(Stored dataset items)

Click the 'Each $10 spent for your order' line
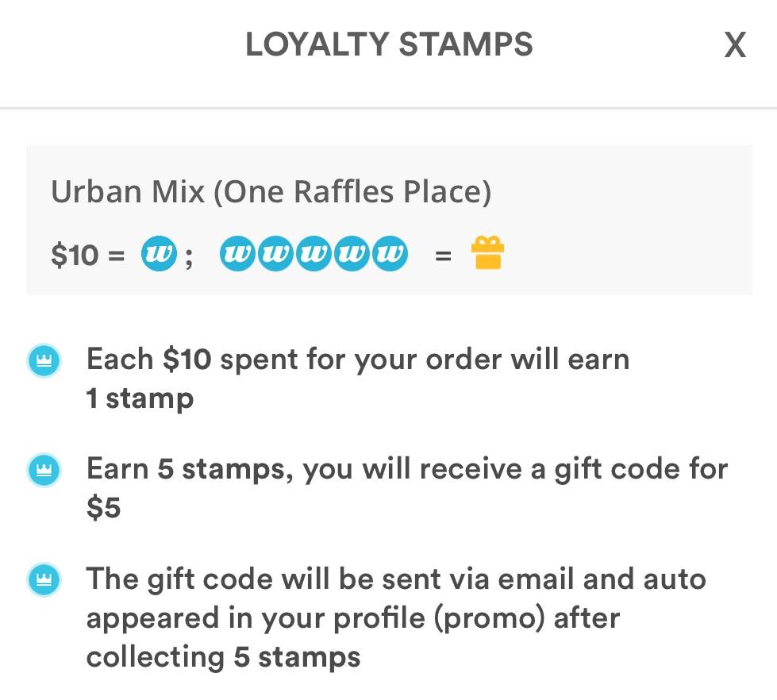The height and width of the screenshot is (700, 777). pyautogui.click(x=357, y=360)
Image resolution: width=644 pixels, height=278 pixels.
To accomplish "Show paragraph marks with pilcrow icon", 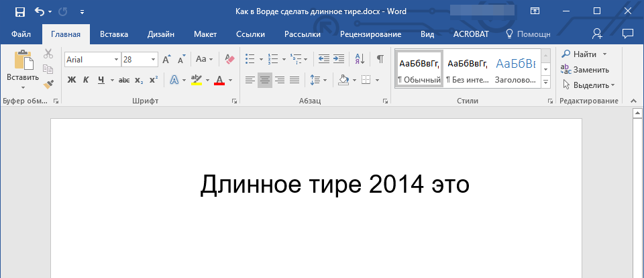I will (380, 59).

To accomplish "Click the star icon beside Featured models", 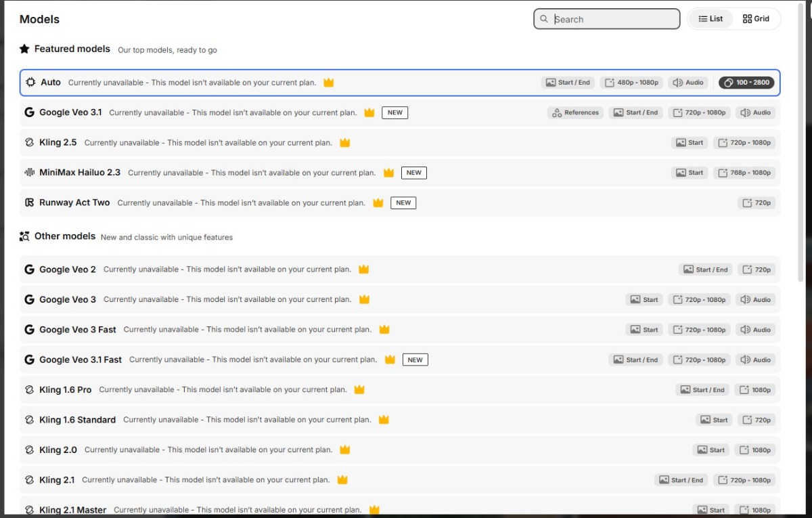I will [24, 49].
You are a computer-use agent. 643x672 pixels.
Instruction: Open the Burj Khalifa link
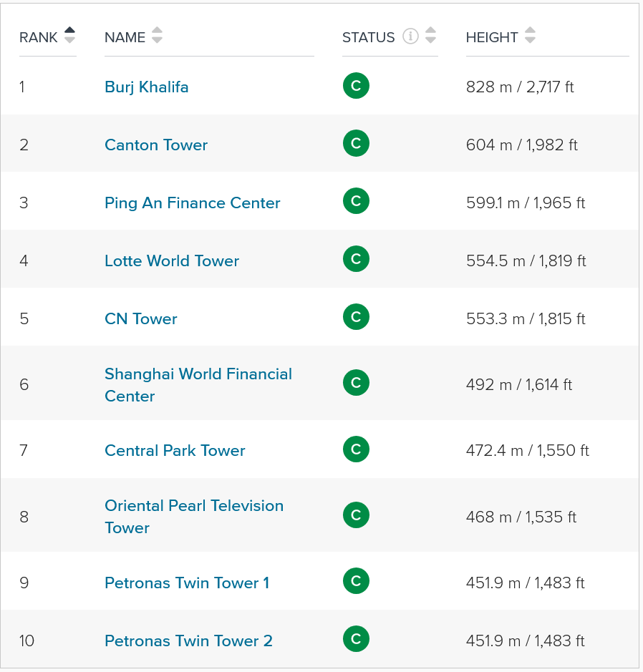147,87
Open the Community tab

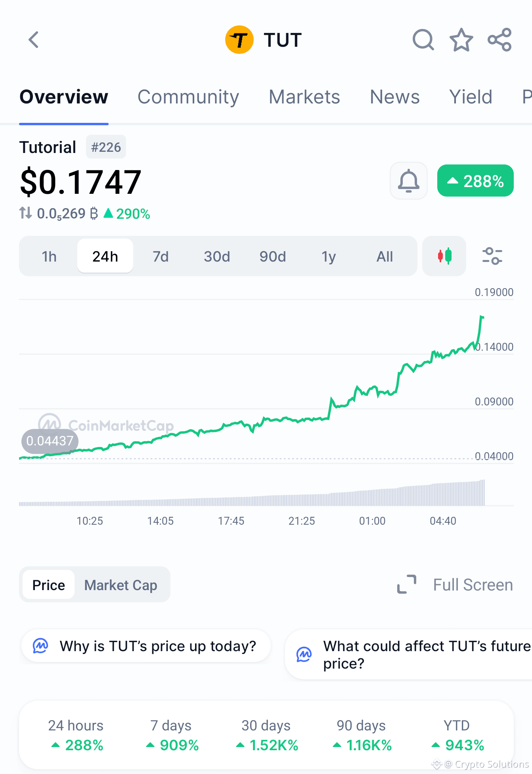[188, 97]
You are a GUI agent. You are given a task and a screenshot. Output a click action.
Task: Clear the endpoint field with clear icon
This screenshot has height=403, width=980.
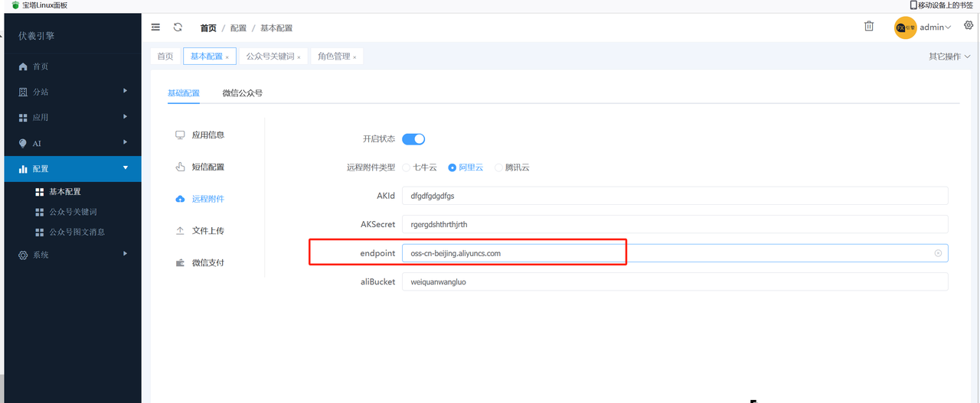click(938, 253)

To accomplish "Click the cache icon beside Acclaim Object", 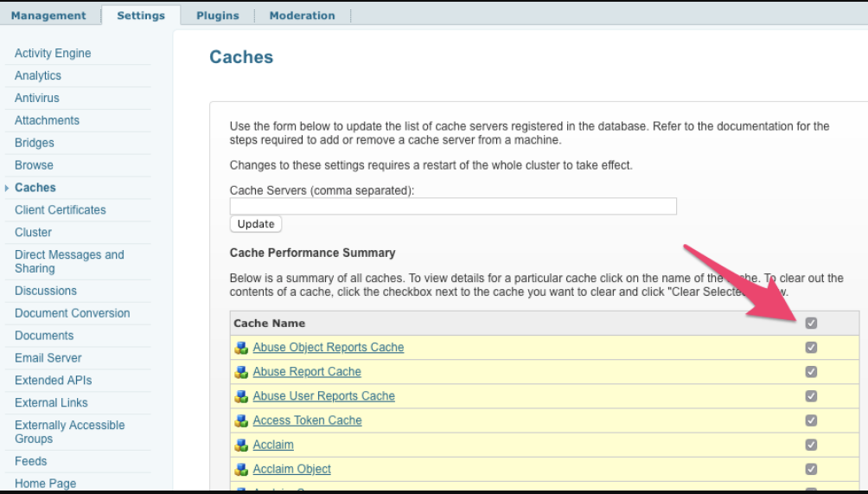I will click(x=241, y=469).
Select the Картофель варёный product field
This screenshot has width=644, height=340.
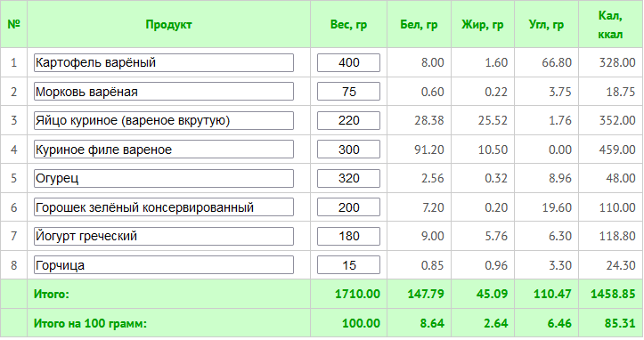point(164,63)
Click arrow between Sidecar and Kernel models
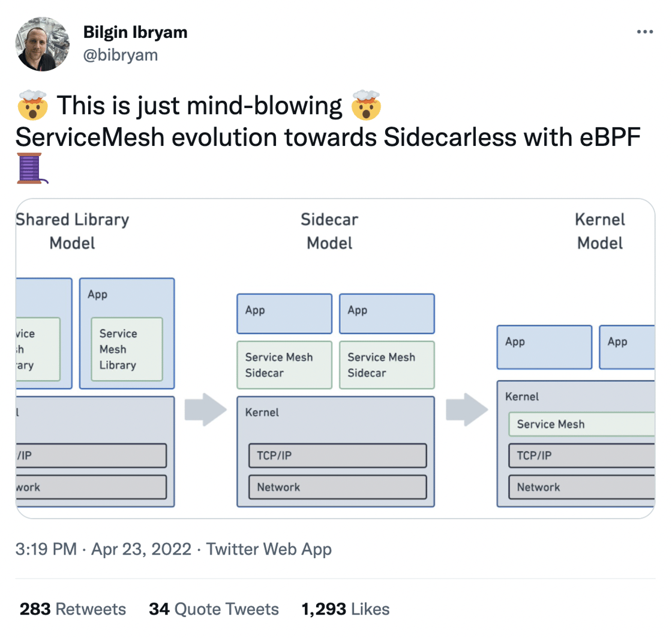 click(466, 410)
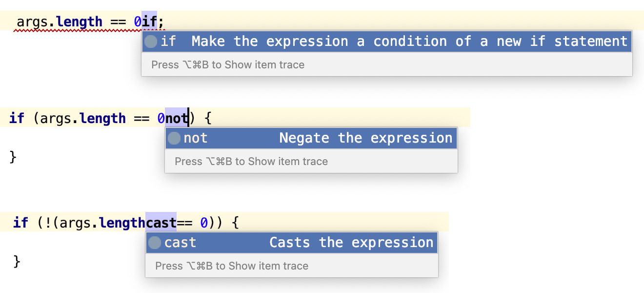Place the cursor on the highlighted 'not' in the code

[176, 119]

• What to do
Please copy every line of the data that carries the string "field".

• Problem solution
Task: Clear the endpoint field with clear icon
Select the Картофель варёный product field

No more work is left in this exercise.